If your dog is demonstrating any concern, the last thing you want to do is try to lure or pressure them into/onto something. We want your dog to trust you and gain confidence. Pressuring your dog to do something can be damaging to your relationship. Instead, be patient and get your dog interested in trying stuff to win the treat from you.
You and your dog will need to practice learning this way. It is a skill in and of itself. It’s such a useful skill, that, I find, once a dog knows how to offer behavior (also called shaping or operant conditioning), it gets easier and easier to teach your dog tricks. It’s almost like your dog gets easier to train with every trick. Once you’re fluent in this skill, you’ll teach your dog something new in unbelievably short amounts of time.
So, please get some experience with this learning/teaching style. Some things to remember when shaping:
- It’s a set up. You want the dog to figuratively “walk right into it”. So, if you’re trying to train to interact with a box, you’ll get the dog ready for training (grab your treats, alert your dog that the game is on), and then set the box down in the middle of the room. Since the box is novel, you’re guaranteed some interaction as soon as the box hits the floor.
- Be ready the second the dog jumps in. If you are still messing around with your treat pouch or whatever, dogs often offer behavior as soon as they enter the area (or the item is set down). If you miss that chance because you were looking at, say, your treat bag, your dog will leave the novel item and come look at you and your treat pouch and the training will stall out.

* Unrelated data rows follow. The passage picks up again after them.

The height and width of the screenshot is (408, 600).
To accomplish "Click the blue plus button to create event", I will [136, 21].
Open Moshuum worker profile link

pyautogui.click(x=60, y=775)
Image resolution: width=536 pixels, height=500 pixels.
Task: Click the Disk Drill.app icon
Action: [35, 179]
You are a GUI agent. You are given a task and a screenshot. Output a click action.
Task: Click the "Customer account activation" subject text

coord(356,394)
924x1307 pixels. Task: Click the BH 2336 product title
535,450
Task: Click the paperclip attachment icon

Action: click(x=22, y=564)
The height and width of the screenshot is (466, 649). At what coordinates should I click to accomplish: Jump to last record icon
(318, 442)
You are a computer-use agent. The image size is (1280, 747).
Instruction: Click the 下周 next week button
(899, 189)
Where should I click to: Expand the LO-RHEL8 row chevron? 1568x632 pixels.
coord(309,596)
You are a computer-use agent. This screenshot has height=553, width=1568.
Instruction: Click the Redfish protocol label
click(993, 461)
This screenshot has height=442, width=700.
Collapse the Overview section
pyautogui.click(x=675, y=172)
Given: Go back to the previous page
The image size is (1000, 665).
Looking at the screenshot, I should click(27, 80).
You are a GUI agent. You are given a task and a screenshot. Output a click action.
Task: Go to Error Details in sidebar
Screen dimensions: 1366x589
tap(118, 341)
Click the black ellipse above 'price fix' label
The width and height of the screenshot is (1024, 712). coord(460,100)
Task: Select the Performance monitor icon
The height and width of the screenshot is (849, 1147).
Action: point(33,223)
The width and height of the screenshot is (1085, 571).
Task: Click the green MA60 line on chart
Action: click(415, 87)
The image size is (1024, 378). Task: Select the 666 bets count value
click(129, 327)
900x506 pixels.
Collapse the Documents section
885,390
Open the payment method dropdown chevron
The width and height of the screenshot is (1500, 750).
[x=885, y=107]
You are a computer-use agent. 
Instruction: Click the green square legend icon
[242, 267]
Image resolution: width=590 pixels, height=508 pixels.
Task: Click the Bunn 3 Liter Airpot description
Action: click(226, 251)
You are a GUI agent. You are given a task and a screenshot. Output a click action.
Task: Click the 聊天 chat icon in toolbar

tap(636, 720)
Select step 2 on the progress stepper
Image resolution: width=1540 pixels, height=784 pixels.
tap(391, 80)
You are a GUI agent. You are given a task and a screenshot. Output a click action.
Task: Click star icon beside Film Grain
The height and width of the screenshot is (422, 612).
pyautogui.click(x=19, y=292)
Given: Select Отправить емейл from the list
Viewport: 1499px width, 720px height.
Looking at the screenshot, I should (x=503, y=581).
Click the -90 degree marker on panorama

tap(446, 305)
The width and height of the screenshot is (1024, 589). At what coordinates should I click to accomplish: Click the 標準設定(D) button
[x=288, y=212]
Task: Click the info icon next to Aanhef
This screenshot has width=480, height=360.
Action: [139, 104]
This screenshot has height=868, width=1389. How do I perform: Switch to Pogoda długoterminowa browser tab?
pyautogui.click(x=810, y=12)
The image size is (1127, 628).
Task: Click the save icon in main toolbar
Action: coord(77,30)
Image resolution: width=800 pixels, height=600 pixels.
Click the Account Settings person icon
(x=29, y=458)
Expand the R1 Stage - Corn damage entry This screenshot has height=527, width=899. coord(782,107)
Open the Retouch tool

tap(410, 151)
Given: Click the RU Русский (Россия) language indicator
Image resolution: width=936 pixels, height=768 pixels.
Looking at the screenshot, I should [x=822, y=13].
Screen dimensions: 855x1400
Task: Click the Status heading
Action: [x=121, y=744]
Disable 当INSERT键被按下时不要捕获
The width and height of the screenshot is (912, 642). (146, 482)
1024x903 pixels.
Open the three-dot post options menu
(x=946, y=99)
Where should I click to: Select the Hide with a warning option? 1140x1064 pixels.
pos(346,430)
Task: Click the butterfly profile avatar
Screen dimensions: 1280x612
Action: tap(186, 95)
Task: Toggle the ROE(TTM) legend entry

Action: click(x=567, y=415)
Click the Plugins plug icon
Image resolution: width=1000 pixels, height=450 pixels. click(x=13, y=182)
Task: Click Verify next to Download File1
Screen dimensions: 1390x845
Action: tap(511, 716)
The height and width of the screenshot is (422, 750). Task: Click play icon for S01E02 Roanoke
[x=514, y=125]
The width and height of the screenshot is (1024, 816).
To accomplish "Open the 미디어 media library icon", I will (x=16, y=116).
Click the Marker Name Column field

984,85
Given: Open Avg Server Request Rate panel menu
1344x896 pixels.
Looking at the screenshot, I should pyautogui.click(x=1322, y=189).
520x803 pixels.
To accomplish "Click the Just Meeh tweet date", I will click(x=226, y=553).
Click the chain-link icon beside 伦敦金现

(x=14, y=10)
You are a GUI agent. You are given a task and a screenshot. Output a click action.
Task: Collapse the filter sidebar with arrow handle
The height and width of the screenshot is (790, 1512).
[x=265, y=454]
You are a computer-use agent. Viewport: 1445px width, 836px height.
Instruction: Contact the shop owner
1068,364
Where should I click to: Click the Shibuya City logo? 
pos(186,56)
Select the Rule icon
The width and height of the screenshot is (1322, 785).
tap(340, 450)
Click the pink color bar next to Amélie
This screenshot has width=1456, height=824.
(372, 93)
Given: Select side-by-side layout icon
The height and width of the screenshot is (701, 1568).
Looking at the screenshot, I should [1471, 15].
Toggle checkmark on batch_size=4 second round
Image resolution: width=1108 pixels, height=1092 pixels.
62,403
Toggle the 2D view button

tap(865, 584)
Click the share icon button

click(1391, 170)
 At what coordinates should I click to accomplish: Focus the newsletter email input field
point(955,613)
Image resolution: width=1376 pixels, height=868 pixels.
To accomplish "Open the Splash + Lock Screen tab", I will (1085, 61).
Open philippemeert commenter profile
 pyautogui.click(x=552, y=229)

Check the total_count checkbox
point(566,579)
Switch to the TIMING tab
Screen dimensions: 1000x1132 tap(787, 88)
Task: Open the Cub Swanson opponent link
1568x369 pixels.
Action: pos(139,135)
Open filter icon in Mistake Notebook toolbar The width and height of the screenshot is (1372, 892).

- Avoid stalling out. If a dog gets stuck in a sit or a down (obviously, when training something other than sit/down), develop a soft dialogue to communicate, “That’s not it…try something else.” The other thing you can do is take a step to your left or right (most green dogs will get up and follow).
- You don’t want too much time to go by without the dog succeeding. Shaping can be VERY frustrating and you want to make things easier or break off the training.
- Some thinking (on the dog’s part) is beneficial stress. Too much thinking is usually not productive. Find that point where the dog is making an effort, but stay away from a demotivating level of concentration.
- Don’t talk too much. Depending on the dog, talking can encourage, but, at the wrong time, can totally distract the dog from the task. For the most part, try to be quiet except for when the dog is getting close to the right answer or has earned a click/mark. It’s like that game “hot/cold” we played as kids. Make it so that when the dog is correct, you come alive, and when the dog is getting “cold/colder”, you are neutral.
- CONNECTION, connection, connection. If you don’t have “engagement” and your dog isn’t with you, forget about the task at hand and prioritize building up that connection.
- Keep it short!! I bet everything I own that your training sessions last too long. Especially when dogs are new to this, you should keep it like 2 minutes long (2 minutes flies by, by the way). It’s better to train for a couple minutes, break it off (either with a toy/play reward and enjoying the play for a time or take a break where you dismiss the dog for a couple minutes), and then start back up for another 2 minutes, for 3 reps a session. If you have more than one dog, you can alternate, giving the dogs a break while the other is working. You’ll make more progress in little bite-sized chunks and the dog will have a better attitude.
- Leftovers in your pocket and a dog that needs to be taken by the collar away from the task is ideal. You want your dog straining to get back to work.
- “Relief” is a reward in and of itself. If your dog is concentrating hard, ending the task is a reward.
- You will want to keep going because it’s rewarding to you to see the dog improving. You will be able to extend the session and keep advancing the behavior you’re training. Beware, though, it starts to get sloppy and the dog starts to think too hard. And, in my experience, a dog thinking too hard is not a good thing (for you or the dog).
- Don’t be greedy (see above).
- Slice the behavior down finer if the dog isn’t successful (for example, a glance to start rather than actually touching a paw to a prop).
- Incrementally make it harder when the dog is ready. Don’t stay at a super easy level (like a glance) once the dog clearly knows that the prop is “hot” (that you want the dog to do something with the prop).
- Consider placement of reward. Can you reward the dog somewhere that will set the dog up for the next attempt? For example, if you are training to hop onto a board, reward the dog away instead of on the board.
- Don’t be so focused on your goals that you neglect to realize the dog has come up with a better way/idea/trick. Be flexible. That said, stop and consider deviations from your plan. You do have to be consistent or the dog will get confused, stressed, and nobody will be happy.
- Enjoy your dog’s creativity. Laugh! Have fun with this! The coolest thing about this style of training is it brings out the dog’s personality.